Thématique contemporaine, le pardon des offenses n’a pas de présentation synthétique dans l’œuvre de saint Thomas. De façon brève, l’Aquinate l’évoque toutefois au sein des œuvres de miséricorde dans son traité de la charité de la Somme de théologie. En s’appuyant sur ce point de départ formel, la présente étude se propose d’explorer la notion de pardon à partir des principes thomasiens : les concepts de « misère » et de « rémission » s’avèrent riches de conséquences et méritent d’être remis en valeur pour mieux répondre à la cinquième demande du Notre Père.

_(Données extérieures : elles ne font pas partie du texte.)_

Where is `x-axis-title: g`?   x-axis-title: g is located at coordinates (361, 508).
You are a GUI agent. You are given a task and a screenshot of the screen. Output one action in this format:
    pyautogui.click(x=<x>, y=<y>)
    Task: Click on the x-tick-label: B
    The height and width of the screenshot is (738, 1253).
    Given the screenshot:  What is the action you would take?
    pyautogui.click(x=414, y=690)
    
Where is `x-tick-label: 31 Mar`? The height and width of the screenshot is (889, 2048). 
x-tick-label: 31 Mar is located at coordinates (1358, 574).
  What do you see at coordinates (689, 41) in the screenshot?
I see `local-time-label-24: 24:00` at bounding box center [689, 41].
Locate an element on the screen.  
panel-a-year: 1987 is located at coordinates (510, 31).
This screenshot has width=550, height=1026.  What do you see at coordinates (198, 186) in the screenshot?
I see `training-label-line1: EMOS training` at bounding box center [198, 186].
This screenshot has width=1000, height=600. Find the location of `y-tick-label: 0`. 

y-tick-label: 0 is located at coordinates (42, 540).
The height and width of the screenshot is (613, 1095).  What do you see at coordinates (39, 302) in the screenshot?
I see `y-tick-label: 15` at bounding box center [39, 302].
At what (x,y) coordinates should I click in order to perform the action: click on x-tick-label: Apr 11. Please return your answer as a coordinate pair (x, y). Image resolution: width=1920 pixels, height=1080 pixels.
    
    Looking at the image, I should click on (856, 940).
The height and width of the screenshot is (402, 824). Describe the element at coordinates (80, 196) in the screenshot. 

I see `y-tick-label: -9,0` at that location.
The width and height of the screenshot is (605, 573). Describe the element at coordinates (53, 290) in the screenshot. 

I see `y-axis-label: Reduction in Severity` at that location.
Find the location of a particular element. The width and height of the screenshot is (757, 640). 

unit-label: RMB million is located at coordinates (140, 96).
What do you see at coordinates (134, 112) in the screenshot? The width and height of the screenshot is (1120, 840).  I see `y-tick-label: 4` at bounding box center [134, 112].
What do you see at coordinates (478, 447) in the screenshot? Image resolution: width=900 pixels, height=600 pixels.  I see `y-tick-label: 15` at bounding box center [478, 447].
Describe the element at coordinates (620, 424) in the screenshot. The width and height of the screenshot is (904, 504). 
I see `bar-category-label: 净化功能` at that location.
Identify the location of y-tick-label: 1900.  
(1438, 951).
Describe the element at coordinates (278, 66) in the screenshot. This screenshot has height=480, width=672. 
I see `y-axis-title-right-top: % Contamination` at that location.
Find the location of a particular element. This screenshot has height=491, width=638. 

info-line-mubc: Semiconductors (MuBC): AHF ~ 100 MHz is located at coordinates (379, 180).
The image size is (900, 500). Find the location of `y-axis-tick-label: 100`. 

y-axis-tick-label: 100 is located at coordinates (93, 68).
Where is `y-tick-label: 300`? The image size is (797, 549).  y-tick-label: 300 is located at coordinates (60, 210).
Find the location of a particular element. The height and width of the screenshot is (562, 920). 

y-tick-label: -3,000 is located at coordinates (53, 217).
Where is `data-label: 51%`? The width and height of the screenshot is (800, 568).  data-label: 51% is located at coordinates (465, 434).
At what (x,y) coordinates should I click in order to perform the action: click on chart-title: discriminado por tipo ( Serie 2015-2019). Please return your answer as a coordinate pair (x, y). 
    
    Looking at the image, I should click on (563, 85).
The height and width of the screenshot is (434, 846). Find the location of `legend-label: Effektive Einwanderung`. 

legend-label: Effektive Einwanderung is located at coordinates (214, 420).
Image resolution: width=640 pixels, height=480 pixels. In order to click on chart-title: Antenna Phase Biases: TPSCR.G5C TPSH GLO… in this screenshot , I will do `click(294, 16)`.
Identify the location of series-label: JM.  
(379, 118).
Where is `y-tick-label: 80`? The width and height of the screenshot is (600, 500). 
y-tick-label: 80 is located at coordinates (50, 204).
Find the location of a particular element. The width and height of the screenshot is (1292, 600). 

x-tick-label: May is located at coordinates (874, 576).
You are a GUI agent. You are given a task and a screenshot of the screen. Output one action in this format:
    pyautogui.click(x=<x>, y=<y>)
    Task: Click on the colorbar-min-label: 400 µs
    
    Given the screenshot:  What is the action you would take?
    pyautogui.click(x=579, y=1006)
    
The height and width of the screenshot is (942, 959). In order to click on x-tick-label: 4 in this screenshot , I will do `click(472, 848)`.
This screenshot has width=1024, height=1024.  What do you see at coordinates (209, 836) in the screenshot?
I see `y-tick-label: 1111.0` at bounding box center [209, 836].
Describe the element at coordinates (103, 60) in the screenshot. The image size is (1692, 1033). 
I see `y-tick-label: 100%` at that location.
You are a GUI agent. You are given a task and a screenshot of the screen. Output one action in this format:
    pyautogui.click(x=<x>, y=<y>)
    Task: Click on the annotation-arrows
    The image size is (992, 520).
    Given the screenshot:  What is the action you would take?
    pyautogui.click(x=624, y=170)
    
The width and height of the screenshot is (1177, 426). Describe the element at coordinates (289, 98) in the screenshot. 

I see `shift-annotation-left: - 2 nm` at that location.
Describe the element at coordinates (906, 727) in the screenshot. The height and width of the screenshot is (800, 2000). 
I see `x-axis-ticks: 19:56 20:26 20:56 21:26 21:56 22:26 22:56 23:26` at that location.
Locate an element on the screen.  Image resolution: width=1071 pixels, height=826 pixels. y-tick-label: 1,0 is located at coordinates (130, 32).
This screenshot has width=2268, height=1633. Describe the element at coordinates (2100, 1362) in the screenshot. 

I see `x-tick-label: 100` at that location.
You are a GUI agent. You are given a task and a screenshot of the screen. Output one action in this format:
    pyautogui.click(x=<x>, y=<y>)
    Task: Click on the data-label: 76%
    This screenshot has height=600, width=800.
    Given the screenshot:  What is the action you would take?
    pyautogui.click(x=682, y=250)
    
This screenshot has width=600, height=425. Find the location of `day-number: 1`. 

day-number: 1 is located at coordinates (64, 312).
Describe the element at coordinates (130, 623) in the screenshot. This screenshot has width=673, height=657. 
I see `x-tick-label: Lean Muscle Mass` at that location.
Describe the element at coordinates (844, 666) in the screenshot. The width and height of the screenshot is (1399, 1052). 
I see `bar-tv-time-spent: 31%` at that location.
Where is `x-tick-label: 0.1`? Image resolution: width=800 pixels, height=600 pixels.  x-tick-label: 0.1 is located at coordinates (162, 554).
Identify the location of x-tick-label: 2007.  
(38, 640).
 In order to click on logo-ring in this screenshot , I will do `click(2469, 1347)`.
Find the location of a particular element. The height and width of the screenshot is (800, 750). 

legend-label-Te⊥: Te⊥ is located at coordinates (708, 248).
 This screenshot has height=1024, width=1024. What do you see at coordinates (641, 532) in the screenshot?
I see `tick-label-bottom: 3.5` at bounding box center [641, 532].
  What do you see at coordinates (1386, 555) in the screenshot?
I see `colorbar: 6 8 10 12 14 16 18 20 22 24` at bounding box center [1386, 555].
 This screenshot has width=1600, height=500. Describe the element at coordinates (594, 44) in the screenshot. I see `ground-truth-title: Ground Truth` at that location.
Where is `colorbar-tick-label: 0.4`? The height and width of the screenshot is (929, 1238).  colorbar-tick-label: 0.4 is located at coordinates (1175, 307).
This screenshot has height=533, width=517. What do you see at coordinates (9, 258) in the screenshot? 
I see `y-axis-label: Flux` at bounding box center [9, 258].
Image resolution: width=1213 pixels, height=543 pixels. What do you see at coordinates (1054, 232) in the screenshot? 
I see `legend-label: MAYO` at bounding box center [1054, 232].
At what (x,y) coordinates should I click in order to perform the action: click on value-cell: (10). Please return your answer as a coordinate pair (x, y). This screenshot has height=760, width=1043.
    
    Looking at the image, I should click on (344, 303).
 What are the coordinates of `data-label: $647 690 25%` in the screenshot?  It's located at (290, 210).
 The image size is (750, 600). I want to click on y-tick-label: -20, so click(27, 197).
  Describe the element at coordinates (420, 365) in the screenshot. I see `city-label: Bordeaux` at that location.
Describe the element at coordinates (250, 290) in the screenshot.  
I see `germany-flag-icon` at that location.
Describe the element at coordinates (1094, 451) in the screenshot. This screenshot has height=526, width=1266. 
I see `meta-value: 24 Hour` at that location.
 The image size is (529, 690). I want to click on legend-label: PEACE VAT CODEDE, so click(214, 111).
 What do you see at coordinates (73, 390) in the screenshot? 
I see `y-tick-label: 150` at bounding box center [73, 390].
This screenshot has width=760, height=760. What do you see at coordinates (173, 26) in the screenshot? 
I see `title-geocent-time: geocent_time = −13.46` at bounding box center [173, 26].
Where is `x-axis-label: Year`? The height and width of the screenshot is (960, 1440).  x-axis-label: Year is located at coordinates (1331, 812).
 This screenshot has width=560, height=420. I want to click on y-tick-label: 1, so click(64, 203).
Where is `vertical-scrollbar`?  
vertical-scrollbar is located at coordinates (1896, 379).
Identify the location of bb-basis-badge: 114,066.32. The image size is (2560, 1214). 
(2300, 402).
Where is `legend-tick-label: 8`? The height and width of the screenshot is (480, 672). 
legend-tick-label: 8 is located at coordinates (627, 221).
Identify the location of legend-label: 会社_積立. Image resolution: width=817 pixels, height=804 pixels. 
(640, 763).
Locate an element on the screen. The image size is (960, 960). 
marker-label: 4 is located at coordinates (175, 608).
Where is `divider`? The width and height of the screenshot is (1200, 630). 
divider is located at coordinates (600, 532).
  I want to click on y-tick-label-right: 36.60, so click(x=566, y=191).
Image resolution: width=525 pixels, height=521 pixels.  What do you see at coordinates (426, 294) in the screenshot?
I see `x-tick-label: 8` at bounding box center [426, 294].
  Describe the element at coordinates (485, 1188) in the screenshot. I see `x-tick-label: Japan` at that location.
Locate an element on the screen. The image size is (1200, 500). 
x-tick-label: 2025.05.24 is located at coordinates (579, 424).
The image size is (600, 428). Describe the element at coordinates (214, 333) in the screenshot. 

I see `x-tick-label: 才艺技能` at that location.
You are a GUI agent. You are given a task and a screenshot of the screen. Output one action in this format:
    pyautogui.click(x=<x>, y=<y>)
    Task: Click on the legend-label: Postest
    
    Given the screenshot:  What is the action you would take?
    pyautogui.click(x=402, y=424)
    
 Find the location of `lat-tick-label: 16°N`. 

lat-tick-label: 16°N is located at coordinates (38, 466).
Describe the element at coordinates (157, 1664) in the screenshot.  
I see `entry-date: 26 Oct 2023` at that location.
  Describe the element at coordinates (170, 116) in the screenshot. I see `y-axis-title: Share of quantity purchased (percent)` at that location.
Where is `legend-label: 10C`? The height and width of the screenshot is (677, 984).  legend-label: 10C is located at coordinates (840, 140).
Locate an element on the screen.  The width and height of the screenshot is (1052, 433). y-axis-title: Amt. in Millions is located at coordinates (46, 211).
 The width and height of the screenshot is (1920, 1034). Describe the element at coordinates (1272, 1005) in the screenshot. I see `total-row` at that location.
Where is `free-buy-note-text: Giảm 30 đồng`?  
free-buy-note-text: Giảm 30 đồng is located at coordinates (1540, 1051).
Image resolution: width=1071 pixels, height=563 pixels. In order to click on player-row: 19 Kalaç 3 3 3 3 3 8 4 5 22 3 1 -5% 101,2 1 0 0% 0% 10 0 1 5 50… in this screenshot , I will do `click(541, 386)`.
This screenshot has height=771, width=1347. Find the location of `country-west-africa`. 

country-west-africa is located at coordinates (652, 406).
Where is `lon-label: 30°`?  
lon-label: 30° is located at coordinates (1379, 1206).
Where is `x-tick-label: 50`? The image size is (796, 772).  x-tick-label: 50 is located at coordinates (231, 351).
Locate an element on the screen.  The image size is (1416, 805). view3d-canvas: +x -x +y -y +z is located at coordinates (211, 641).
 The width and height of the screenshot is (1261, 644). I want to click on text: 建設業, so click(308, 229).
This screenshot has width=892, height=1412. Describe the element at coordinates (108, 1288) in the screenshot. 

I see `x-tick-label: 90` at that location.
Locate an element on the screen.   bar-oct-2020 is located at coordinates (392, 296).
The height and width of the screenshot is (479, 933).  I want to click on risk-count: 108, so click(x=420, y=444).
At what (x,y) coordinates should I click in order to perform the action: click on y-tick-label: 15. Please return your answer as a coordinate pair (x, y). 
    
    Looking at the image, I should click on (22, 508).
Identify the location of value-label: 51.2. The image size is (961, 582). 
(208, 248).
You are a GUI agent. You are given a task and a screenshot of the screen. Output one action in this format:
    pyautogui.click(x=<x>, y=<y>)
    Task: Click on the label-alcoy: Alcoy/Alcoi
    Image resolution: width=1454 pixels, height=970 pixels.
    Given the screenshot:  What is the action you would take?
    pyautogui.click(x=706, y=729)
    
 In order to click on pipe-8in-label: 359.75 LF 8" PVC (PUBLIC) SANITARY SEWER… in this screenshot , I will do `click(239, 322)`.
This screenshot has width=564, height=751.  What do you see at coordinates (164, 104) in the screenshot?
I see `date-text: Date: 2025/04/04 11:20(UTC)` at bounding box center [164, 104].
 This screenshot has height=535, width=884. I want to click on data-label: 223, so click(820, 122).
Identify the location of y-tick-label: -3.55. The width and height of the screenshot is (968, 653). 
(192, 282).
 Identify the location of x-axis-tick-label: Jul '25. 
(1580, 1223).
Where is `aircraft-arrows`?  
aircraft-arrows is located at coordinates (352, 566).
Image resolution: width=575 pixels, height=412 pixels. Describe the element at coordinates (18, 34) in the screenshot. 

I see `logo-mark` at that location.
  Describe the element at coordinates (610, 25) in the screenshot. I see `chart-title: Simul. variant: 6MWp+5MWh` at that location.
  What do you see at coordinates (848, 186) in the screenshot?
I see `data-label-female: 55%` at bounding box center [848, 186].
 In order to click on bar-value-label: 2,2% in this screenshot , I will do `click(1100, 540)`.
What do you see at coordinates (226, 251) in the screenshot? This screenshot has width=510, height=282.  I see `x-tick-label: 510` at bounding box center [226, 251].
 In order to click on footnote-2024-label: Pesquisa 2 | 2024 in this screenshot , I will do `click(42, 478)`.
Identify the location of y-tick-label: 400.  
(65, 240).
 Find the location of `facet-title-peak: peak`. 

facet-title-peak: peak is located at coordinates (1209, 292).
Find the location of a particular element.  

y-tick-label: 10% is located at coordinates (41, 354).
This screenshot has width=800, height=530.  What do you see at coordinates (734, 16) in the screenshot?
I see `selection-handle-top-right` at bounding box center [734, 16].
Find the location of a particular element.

Depuis plusieurs années, le magistère pontifical a invité l’Église à réfléchir sur le pardon des offenses. Dans son encyclique Dives in misericordia, saint Jean-Paul II affirmait : « Le monde des hommes pourra devenir “toujours plus humain” seulement lorsque nous introduirons, dans tous les rapports réciproques qui modèlent son visage moral, le moment du pardon, si essentiel pour l’Évangile. » À sa suite, le pape François écrivit à l’occasion de l’Année de la miséricorde : « Le pardon des offenses devient l’expression la plus manifeste de l’amour miséricordieux. » Et il reprit le thème dans son encyclique Fratelli tutti.
Or, si beaucoup d’études philosophiques et théologiques ont été proposées sur le pardon depuis le pontificat de saint Jean-Paul II, leur référence à saint Thomas d’Aquin est quasiment inexistante. En première analyse, ceci est assez compréhensible. Car, chez l’Aquinate, le pardon des offenses s’insère dans le traité de la charité à la IIa-IIae de la Somme de théologie. Et il ne s’agit que d’une simple allusion au sein des œuvres de miséricorde, en réponse à l’interrogation : « A-t-on distingué de façon convenable les divers genres d’aumônes ? » de l’article 2 de la question 32. Force est de constater qu’il n’y a pas d’étude synthétique du pardon dans la Somme de théologie.